Kempten: „Mann“ verbrennt Hund bei lebendigem Leib

Von DAVID DEIMER | Das ist ein dicker Hund – denn Kinder, Mädchen, Frauen, Rentnerinnen und sonstige Messeropfer genügen den irren „Schutzsuchenden“ schon längst nicht mehr. Immer öfter werden auch Tiere zu Leidtragenden der bestialischen Primaten, die Merkel nach Deutschland importiert: In Kempten im Allgäu wurde ein Deutscher Zeuge eines sonderbaren afrikanischen „Weihnachts-Voodoo-Zaubers“:

Schwarzer tötet Hund bestialisch

An Heiligabend gegen 21 Uhr fiel einem Passanten ein Mann in der Duracher Straße in Kempten auf, der etwas anzündete. Nachdem der Passant den Mann ansprach, flüchtete der Geflüchtete auf einem Fahrrad in Richtung Innenstadt. Am Brandort stellten die hinzugerufenen Polizisten dann fest, dass der Unbekannte einen Hund mit hellem Fell angezündet hatte. Das Tier war bereits tot. Die Polizei geht davon aus, dass das Tier bei lebendigem Leib angezündet wurde und an den Folgen starb.

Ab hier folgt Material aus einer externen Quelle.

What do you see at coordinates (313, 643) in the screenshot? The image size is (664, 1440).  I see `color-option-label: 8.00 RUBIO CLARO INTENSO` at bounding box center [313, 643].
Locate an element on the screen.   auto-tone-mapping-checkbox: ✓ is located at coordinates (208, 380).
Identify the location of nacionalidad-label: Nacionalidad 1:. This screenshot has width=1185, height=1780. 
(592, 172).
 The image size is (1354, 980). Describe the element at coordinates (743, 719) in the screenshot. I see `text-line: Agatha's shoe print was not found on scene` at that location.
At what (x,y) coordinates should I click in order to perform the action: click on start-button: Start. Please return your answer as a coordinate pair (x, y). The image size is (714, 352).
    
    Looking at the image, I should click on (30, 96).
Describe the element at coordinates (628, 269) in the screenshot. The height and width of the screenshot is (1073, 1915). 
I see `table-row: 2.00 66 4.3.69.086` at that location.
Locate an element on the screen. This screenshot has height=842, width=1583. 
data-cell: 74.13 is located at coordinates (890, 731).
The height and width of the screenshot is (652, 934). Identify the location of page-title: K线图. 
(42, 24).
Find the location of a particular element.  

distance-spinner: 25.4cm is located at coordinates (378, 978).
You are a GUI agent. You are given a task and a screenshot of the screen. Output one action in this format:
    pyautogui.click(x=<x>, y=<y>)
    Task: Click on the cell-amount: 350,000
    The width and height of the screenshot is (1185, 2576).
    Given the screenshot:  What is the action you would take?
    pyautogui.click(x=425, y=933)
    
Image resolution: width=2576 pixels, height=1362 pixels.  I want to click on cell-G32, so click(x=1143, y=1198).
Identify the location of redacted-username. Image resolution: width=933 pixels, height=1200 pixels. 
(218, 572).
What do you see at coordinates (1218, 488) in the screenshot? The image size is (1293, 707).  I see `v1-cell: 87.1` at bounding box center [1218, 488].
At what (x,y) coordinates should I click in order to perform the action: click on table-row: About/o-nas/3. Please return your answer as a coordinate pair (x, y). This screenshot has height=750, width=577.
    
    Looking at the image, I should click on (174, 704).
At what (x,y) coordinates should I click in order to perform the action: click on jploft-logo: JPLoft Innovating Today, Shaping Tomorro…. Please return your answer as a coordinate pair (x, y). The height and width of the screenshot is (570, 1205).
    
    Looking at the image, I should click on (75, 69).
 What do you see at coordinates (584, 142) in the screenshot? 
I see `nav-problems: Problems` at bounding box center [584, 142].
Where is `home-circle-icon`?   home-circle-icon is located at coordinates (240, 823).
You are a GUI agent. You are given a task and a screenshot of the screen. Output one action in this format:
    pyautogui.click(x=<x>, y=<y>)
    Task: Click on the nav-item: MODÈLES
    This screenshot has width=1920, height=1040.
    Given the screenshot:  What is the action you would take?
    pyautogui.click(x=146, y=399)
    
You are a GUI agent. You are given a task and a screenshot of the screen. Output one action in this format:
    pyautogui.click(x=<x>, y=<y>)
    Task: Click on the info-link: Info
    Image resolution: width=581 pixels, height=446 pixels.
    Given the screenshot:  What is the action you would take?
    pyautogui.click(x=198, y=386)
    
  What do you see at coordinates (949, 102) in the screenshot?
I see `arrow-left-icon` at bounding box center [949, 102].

Wenn die anderen feiern – Polizei jagt brutalen Hunde-Killer

Mit einer detaillierten Beschreibung fahnden die Ermittler nun nach dem Tatverdächtigen und erhoffen sich Hinweise aus der Bevölkerung.

Die Beschreibung des unbekannten Täters:

– Der Mann ist dunkelhäutig, etwa 1,70 Meter groß und ungefähr 25 Jahre alt.
– Er trug eine weiße Jeans, weiße Schuhe, eine blaue Softshelljacke mit einer weißen Linie von Schulter zu Schulter und ein schwarzes Stirnband.
– Außerdem hatte er auffallende Rastalocken, die er nach oben zusammen gebunden hatte.
– Er fuhr auf einem dunklen Herrenrad davon.

Hinweise an die Polizei Kempten unter 0831/99092141.

Das arme Geschöpf – angesichts der deutschen Umvolkungspolitik wird sogar der Hund in der Pfanne verrückt – vor Schmerz. So weit sind wir schon, danke Mama Merkel!